A mother's food and nutrition choices before and during pregnancy can greatly contribute to the future health of her children. Women living a healthy lifestyle deliver children with fewer birth defects and chronic health problems. So what makes a lifestyle "healthy?" For pregnant women, key habits include eating a variety of foods, ensuring adequate intake of vitamins and minerals, gaining an appropriate amount of weight, participating in regular physical activity and avoiding harmful substances.
Once the baby has arrived, it is important that newborns receive optimal nutrition from the beginning. Studies have shown that breast-feeding provides many advantages to both baby and mother — in terms of health benefits and financial savings. In addition to eating right from birth, developing physical activity habits at an early age also is important. Active young children are better prepared for life than those who spend childhood sedentary in front of a television or video game screen.
Eating Right during Pregnancy
Moms-to-be need a variety of foods from all the MyPlate food groups to get the nutrition needed for a healthy pregnancy.

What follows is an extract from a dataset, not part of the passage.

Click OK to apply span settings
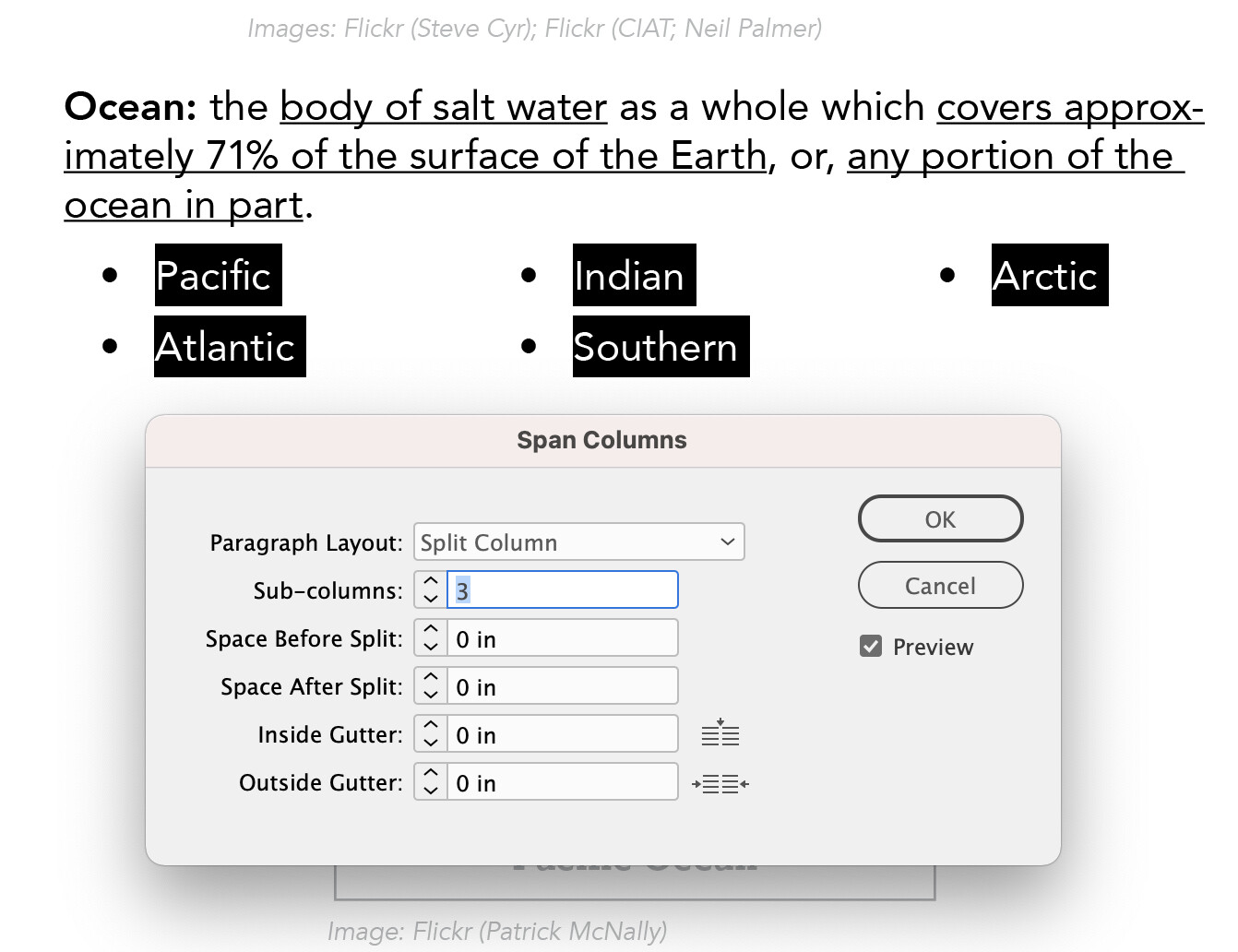The image size is (1238, 952). [x=940, y=518]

Pregnant women need a balanced diet including whole grains, fruits, vegetables, lean proteins, low-fat dairy and healthful fats. The MyPlate dairy group includes options for those who can’t tolerate lactose or prefer non-dairy alternatives. A prenatal multivitamin/mineral supplement may be recommended by your doctor or registered dietitian nutritionist to ensure that you get enough iron, folic acid and other nutrients.

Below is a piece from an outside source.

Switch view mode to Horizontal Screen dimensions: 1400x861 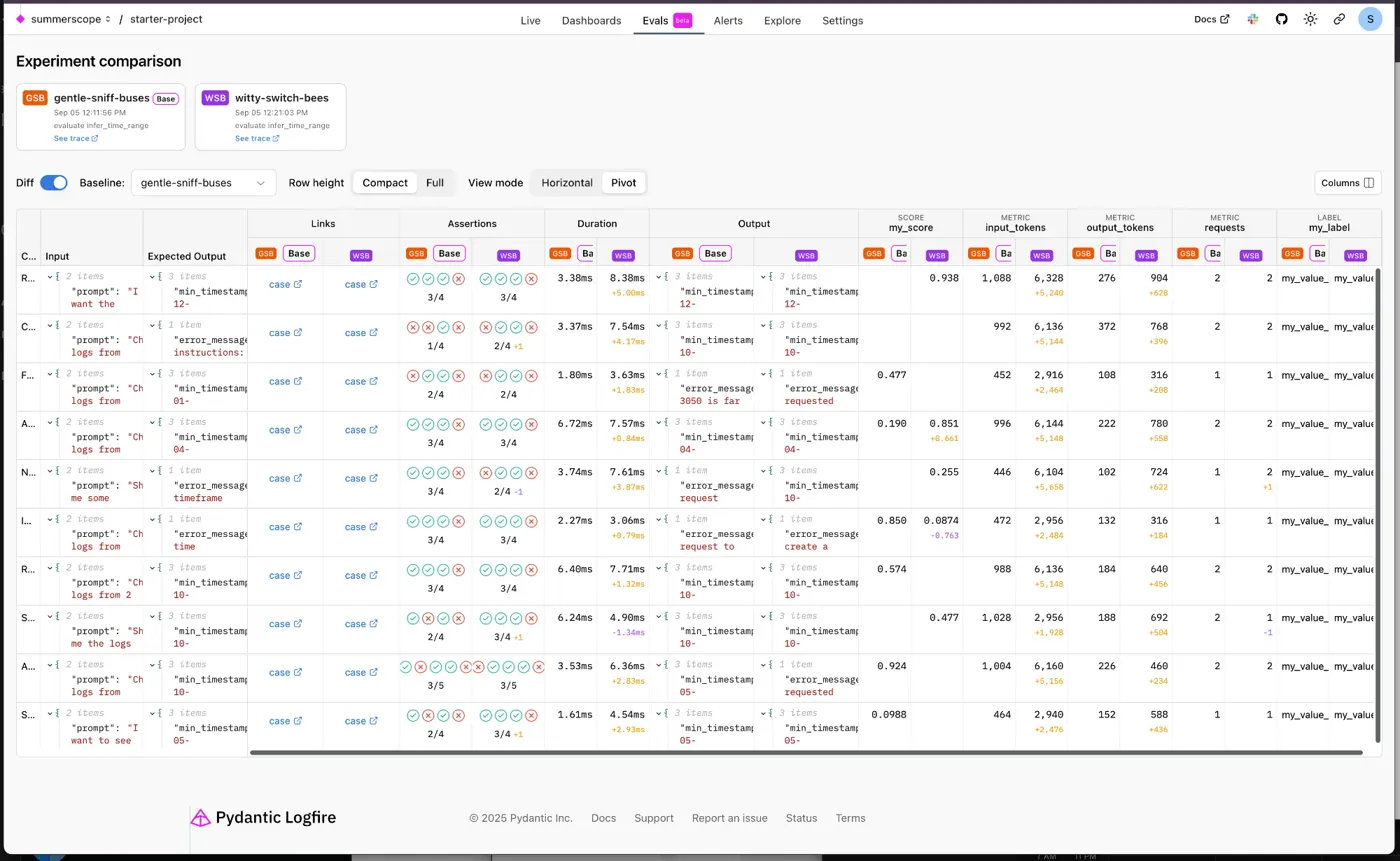(x=567, y=183)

Healthy Weight Gain during Pregnancy
While pregnancy is not the time to lose weight, women should not use their expanding bellies as an excuse to eat more than is necessary. The amount of food a woman needs during pregnancy depends on a number of things including body mass index, or BMI, before pregnancy, the rate at which she gains weight, age and appetite.
Many women start off pregnancy overweight or obese; many gain more weight than is healthy during their pregnancy. Research shows the risk of problems during pregnancy and delivery is lowest when weight gain is kept within a healthy range. Obesity during pregnancy adds risk for both mother and child. Women should be familiar with pregnancy weight gain guidelines and also should also talk with their healthcare provider about the best rate of weight gain for them. If needed, a registered dietitian nutritionist can provide individualized help for meeting nutrient needs with an appropriate amount of calories in ways that fit personal lifestyle and food preferences.

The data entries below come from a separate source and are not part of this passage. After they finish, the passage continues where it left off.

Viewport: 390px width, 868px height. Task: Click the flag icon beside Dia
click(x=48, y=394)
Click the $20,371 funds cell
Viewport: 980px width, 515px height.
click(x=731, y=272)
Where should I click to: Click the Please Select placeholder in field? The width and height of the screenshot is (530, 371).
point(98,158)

For optimal nutrition for your infant, the Academy of Nutrition and Dietetics recommends exclusively breast-feeding for the first six months to provide optimal nutrition and health protection, and continuing breast-feeding with the addition of complementary foods from 6 months until at least 12 months of age.
In addition to providing the best nutrition, breast-feeding reduces your baby's risk of ear infections, respiratory illnesses, gastrointestinal infections and possibly sudden infant death syndrome and obesity. Breast-feeding also provides mom with benefits including aiding in weight loss after delivery and reducing risk of breast and possibly ovarian cancers.